Is this the expected behavior?  Am I missing any configuration that would allow CAS to return a different response or header or response code to an OAuth2 Password Grant Type request?  I'd like to be able to relay to the client that authentication failed because the password is expired.

I've tried returning both the X-CAS-Warning and X-CAS-PasswordExpirationDate response headers from my REST Authentication endpoint, but they do not get propagated to the response to my Oauth client from CAS.

I also enabled the password management module, but that didn't seem to help either.

cas.authn.pm.core.enabled=true

cas.authn.pm.webflow.enabled=true

cas.authn.pm.enabled=true

I'm currently using CAS version 6.2.5.

Thanks,

Ken

[Ray Bon]

Ken,

The authentication provider should _not_ return reasons for failed login to clients. Log in and any items associated with it, such as password management, should be managed entirely by the auth provider. This is to prevent abuse by client applications as well as separation of concerns (who wants to add password management to every client app?).

I have not used the password management module. It can handle expired passwords, https://apereo.github.io/cas/6.3.x/password_management/Password-Management.html.

Have you included the dependency?

Ray

On Tue, 2021-05-25 at 12:42 -0700, Ken Hopkins wrote:

Notice: This message was sent from outside the University of Victoria email system. Please be cautious with links and sensitive information.

[Ken Hopkins]

Thanks for the quick response Ray.

I did try including and enabling the password-management module, but didn't try much configuration beyond that.

In our case, the UI is a javascript application that just interacts with CAS through an API.  We wouldn't plan to enable the oauth2 password grant type for clients that weren't trusted.  Accordingly, we were hoping to trust the client to manage resetting the password if it's expired.

At first glance, the password-management module seems to be focused on CAS providing a password reset UI, which isn't our preferred experience.
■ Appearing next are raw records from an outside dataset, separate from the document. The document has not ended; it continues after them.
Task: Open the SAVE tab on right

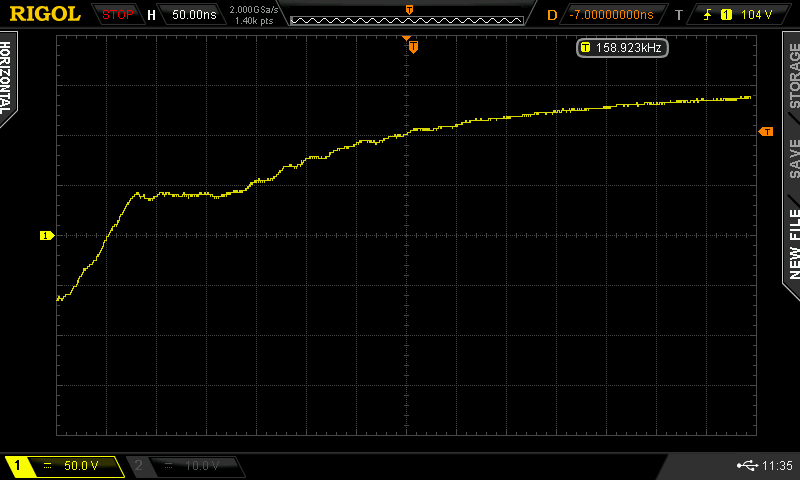Action: (x=794, y=157)
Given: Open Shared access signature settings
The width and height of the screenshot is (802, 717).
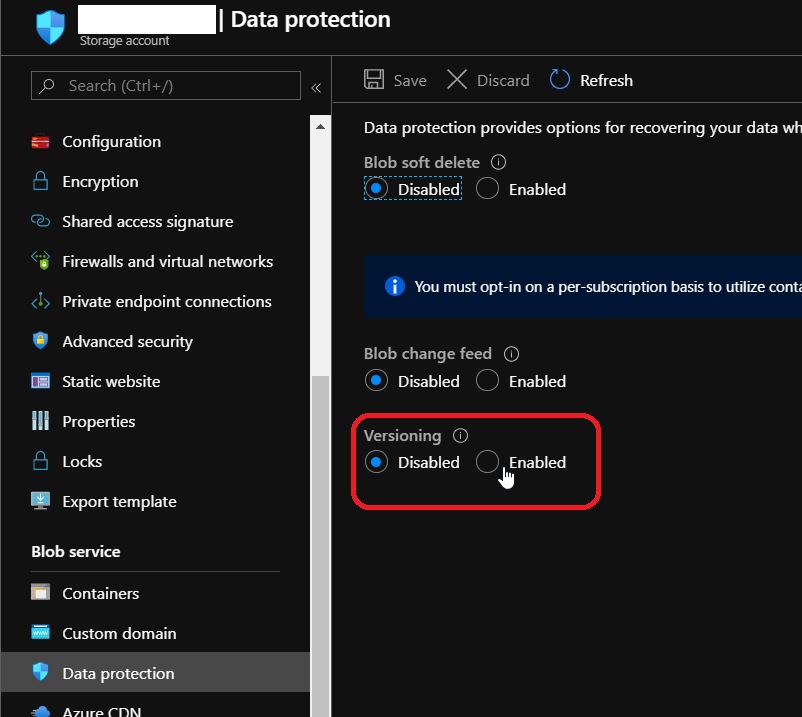Looking at the screenshot, I should point(147,222).
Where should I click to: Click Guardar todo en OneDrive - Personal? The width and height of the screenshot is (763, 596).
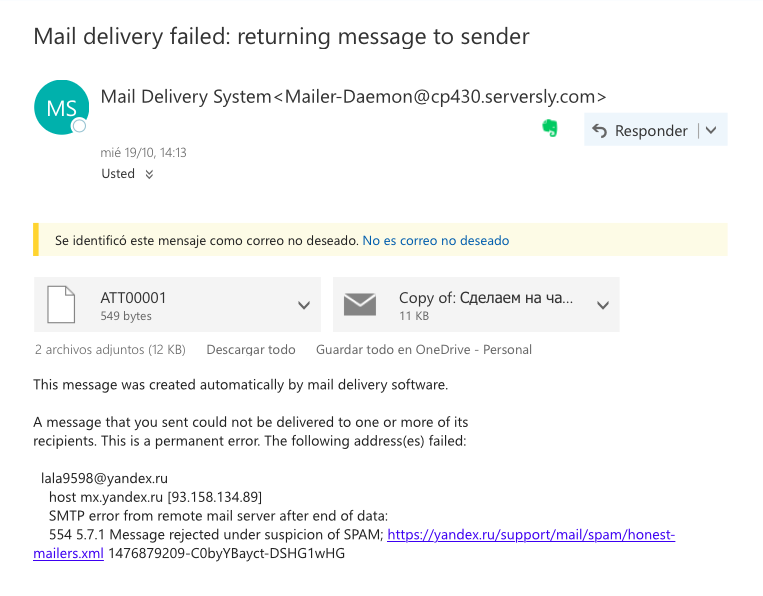click(424, 349)
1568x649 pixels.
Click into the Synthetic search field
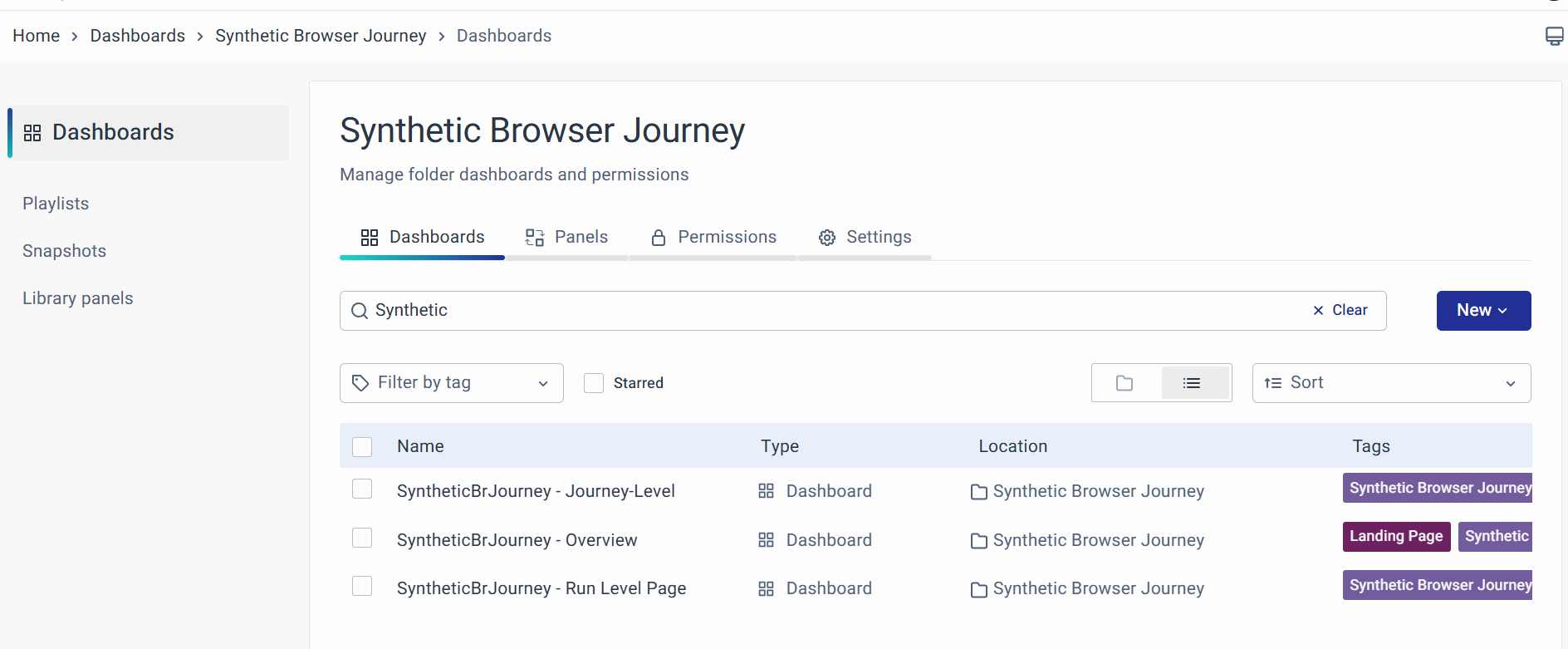(831, 311)
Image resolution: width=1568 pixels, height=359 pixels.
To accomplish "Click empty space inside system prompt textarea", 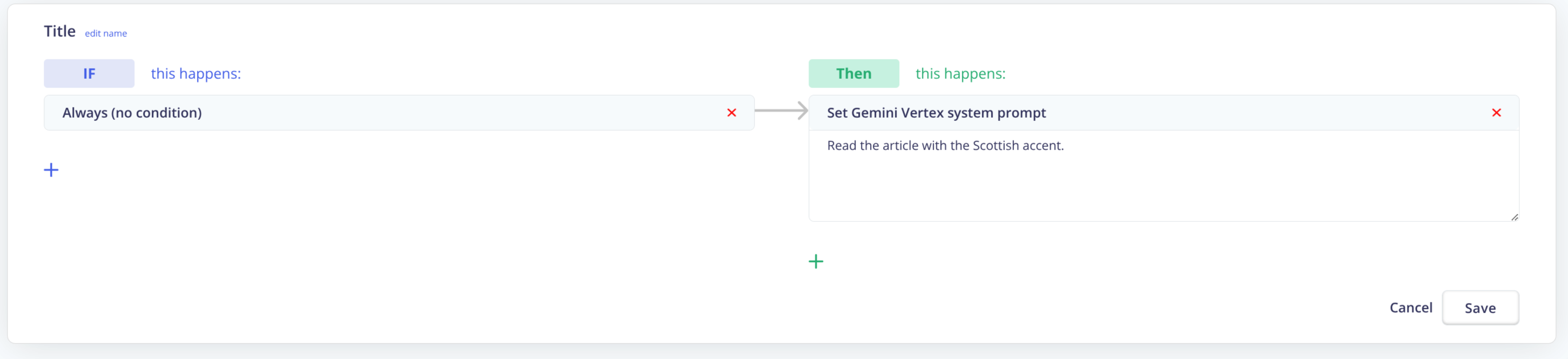I will click(1157, 188).
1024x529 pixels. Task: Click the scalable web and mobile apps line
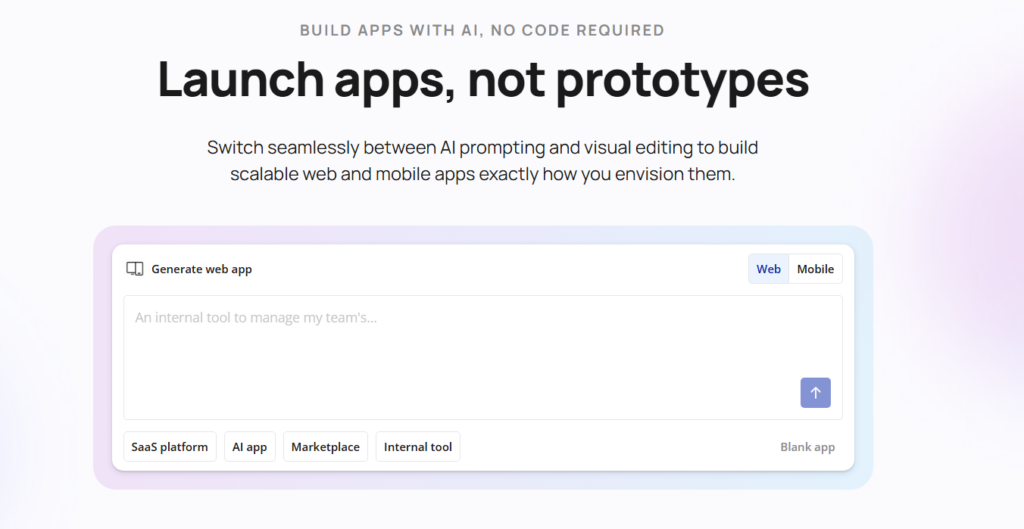click(482, 174)
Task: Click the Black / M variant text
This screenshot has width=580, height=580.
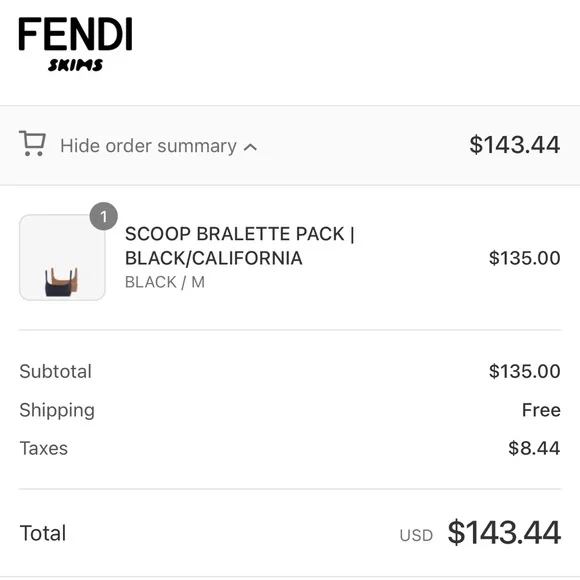Action: (165, 282)
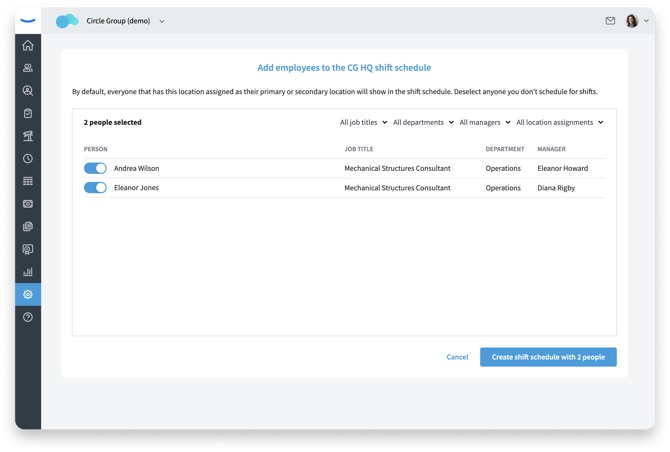The height and width of the screenshot is (452, 670).
Task: Open All location assignments dropdown
Action: [x=560, y=123]
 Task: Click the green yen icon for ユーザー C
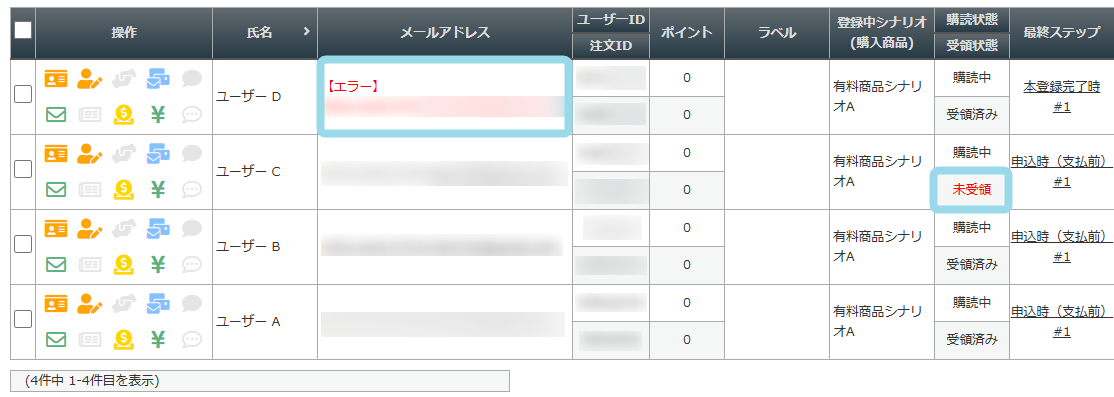click(x=158, y=190)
I did see this bit in the link you provided:

> The password management features of CAS are rather modest, and alternatively should the functionality provide inadequate for your policy, you may always redirect CAS to use a > separate and standalone application that is fully in charge of managing the account password and associated flows.

That sounds interesting, but really, instead of redirecting to another application, we're just looking for CAS to indicate that the password is expired in the response.